(Idea by @BBlack. I'm mostly documenting the discussions.)
Currently, 81% of the requests to the upload cluster are to thumbnails. The proposal is to move these requests to be served from text cluster instead. Basically changing the separation from "text" vs. "upload" to "main" vs. "aux" instead.
Why?
- Having one large cluster gives us elasticity. Meaning we will have better tolerance towards depooled hosts and spikes
- Thumbs are by nature smaller and are being hurt by originals and large files displacing them out of memory. Meaning, moving them to text and assuming the same capacity, the cache hit ratio should go up.
- This would increase our resilience against scrapers which by and large mostly hit originals leading to outage of all of upload cluster leading to degraded user experience.
- Thumbs are mostly human traffic while originals is most scrapers (47% of the requests to originals have browser score of 80 or above, that number is 60% for thumbs).
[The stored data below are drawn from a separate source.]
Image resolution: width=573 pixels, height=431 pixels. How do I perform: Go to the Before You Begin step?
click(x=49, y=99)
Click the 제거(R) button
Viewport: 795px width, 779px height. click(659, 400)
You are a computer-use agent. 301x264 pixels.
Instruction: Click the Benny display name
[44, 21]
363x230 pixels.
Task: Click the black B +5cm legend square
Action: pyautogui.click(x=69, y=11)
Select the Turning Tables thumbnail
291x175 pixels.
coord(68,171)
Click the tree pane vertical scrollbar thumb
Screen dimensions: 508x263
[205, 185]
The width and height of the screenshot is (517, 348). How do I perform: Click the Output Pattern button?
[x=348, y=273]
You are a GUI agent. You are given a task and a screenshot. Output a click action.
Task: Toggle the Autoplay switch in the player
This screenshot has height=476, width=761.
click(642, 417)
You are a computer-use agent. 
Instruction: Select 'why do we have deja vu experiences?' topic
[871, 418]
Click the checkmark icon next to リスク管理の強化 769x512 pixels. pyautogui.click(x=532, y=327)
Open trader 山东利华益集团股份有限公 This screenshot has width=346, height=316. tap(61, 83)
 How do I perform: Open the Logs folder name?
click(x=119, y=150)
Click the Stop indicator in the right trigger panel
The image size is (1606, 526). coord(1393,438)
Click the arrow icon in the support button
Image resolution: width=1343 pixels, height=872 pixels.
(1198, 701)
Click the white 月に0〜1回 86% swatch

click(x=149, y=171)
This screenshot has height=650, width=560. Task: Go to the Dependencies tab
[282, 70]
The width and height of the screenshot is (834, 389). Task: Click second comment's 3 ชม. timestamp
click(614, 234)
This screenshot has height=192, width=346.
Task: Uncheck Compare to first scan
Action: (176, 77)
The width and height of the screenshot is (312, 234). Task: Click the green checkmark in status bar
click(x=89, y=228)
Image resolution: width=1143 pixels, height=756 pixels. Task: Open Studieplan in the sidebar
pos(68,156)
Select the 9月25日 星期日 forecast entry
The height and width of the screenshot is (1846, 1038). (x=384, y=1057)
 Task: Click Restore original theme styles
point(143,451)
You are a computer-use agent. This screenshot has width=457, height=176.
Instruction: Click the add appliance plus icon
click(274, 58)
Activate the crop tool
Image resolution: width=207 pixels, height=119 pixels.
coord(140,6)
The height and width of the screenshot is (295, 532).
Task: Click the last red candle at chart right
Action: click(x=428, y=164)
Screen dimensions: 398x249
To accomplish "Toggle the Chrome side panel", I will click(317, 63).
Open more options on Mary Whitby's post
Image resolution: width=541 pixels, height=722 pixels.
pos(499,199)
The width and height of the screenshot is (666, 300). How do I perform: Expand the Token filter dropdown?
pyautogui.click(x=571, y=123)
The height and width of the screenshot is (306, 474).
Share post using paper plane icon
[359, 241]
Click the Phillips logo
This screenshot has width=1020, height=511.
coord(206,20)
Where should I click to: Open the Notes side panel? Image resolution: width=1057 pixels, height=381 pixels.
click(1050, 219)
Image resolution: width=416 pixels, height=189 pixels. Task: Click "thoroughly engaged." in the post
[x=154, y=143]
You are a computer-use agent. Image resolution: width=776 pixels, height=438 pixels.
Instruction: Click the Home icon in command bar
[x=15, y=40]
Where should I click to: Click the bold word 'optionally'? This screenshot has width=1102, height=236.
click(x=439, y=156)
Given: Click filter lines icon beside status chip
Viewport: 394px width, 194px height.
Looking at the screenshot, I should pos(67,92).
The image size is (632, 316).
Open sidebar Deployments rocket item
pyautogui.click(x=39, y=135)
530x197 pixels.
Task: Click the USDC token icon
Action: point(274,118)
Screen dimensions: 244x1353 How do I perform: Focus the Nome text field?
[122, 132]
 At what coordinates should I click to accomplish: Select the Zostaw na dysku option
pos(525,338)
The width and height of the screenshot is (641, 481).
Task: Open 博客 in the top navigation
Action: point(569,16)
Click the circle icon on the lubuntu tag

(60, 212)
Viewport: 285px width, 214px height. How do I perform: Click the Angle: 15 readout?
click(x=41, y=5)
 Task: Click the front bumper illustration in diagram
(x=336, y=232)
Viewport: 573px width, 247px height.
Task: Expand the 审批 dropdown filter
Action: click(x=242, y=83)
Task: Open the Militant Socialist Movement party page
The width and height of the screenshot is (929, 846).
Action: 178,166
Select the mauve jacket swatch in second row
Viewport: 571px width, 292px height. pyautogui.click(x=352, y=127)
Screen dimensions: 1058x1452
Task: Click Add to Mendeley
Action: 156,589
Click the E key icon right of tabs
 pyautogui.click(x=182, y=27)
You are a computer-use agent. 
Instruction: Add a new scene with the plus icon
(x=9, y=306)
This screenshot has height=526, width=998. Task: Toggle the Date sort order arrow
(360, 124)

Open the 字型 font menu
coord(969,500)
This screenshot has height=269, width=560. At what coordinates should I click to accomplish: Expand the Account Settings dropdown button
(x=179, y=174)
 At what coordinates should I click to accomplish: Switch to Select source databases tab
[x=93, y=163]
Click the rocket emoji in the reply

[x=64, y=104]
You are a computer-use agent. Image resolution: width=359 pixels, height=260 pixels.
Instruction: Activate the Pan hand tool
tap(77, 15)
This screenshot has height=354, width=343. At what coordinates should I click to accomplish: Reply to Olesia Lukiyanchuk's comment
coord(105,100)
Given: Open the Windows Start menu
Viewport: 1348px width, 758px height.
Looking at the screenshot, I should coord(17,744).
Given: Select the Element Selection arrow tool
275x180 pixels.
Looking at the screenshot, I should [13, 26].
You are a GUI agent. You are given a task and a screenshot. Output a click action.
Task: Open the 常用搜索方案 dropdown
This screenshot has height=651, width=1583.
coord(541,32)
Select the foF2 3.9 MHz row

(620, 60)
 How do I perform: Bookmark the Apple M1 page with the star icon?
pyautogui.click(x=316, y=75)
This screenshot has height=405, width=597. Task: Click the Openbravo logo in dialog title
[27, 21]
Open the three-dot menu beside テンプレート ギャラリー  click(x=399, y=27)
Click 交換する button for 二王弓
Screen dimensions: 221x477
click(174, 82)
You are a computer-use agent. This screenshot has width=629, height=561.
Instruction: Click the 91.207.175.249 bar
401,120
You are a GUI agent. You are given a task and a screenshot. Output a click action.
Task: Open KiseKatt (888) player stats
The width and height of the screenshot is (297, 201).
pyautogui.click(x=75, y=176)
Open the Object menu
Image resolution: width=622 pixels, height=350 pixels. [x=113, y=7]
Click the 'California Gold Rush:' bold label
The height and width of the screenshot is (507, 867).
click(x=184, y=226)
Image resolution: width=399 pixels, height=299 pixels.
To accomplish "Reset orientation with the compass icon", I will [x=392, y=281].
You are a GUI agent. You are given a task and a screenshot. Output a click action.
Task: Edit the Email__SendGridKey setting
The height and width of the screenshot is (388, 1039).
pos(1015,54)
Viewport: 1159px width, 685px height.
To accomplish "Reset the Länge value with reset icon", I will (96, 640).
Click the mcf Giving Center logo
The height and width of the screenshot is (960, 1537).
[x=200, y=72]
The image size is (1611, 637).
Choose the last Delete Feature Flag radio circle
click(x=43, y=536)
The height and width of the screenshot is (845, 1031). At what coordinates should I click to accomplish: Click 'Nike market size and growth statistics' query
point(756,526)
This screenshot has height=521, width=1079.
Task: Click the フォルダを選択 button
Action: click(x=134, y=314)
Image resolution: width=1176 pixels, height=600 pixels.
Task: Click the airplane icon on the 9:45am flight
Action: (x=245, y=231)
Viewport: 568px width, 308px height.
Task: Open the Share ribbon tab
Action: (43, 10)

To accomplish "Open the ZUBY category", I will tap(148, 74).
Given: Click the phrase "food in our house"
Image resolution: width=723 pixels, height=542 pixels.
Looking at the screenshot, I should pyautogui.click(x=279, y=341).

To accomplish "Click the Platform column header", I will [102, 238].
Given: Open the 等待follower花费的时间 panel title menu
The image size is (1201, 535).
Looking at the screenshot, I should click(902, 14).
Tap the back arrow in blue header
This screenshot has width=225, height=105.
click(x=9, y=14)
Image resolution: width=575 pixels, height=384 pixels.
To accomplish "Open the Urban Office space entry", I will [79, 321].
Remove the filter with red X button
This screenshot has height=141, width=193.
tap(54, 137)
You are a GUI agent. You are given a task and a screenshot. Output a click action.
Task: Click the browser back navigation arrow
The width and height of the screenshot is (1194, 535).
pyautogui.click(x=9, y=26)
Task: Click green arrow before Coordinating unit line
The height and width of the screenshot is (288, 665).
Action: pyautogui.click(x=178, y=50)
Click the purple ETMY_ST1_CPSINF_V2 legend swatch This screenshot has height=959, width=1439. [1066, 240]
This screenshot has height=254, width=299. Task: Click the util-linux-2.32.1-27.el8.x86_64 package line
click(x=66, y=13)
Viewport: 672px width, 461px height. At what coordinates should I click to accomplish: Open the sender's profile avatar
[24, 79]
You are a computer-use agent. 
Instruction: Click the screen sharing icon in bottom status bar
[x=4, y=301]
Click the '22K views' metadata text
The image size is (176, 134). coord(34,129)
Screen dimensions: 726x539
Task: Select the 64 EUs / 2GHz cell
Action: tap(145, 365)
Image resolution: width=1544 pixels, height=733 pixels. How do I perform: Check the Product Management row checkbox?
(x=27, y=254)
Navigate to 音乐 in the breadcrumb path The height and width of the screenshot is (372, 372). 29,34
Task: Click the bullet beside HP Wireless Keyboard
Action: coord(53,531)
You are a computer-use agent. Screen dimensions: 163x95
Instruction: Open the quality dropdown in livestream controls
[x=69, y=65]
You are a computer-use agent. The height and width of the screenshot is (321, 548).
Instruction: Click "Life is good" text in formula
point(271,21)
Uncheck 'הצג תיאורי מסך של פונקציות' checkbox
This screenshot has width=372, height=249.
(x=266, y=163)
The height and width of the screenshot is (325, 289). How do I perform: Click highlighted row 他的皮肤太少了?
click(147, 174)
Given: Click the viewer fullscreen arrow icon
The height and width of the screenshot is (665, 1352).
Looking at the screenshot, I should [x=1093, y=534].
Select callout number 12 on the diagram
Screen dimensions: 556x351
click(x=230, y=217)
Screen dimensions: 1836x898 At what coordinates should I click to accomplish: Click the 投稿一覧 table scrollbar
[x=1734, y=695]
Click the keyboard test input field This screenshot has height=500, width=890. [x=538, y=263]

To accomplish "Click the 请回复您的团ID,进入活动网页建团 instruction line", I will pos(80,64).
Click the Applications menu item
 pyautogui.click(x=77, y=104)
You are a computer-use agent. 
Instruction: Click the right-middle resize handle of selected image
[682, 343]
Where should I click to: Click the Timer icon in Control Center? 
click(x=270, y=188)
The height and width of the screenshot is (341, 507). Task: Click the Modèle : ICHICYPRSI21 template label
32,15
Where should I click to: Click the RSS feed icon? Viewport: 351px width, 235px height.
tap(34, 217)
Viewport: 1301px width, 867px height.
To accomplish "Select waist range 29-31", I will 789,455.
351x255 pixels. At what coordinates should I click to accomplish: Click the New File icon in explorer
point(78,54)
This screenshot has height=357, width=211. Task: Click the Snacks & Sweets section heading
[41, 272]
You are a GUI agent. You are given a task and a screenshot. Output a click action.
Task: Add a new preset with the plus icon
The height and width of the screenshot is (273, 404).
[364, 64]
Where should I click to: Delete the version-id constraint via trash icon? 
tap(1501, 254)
This allows us to rate limit originals more strictly.
- It would also allows us to set network QoS for upload to be something lower to avoid overwhelming backhauls when originals are being scraped to death while still giving the first class experience to human traffic.
Technical implementation:
- We should set up a service in text calling it thumb.wikimedia.org and point it to the same backend in swift.
- This basically means we will switch URLs to our thumbnails from https://upload.wikimedia.org/wikipedia/commons/thumb/1/1b/Semi-protection-shackle.svg/40px-Semi-protection-shackle.svg.png to https://thumb.wikimedia.org/wikipedia/commons/1/1b/Semi-protection-shackle.svg/40px-Semi-protection-shackle.svg.png
- I don't know how hard it would be to get rid of /thumb/ in the config, if it's used by swift, then we can keep it, otherwise shorter urls are better.
- This basically means we will switch URLs to our thumbnails from https://upload.wikimedia.org/wikipedia/commons/thumb/1/1b/Semi-protection-shackle.svg/40px-Semi-protection-shackle.svg.png to https://thumb.wikimedia.org/wikipedia/commons/1/1b/Semi-protection-shackle.svg/40px-Semi-protection-shackle.svg.png
- Make sure our rate limits and requestctl actions have been added to text too.
- Make the mediawiki change to point to the new URL scheme instead of the old ones in configured ratio of files (similar to how we gradually rolled out the bump in default thumbnail size)
- Test, make sure it works, slowly ramp up percentage, once in a while, move cp some hosts from upload to text cluster.
- Migrate tools and gadgets that hit the thumbnail url directly (this thankfully can be automated)
- Once done, simplify requestctl rules.
Notes:
- Moving to thumb.wikimedia.org also allows us to move the caching to somewhere else easily if/when the need arises (for example a fully dedicated edge cluster, etc.)
- That leaves upload with these: originals, transcodes, maps
- We could eventually move MPEG-DASH files to text too, they are similar in nature. I have no knowledge on maps infra so I can't say anything about moving those.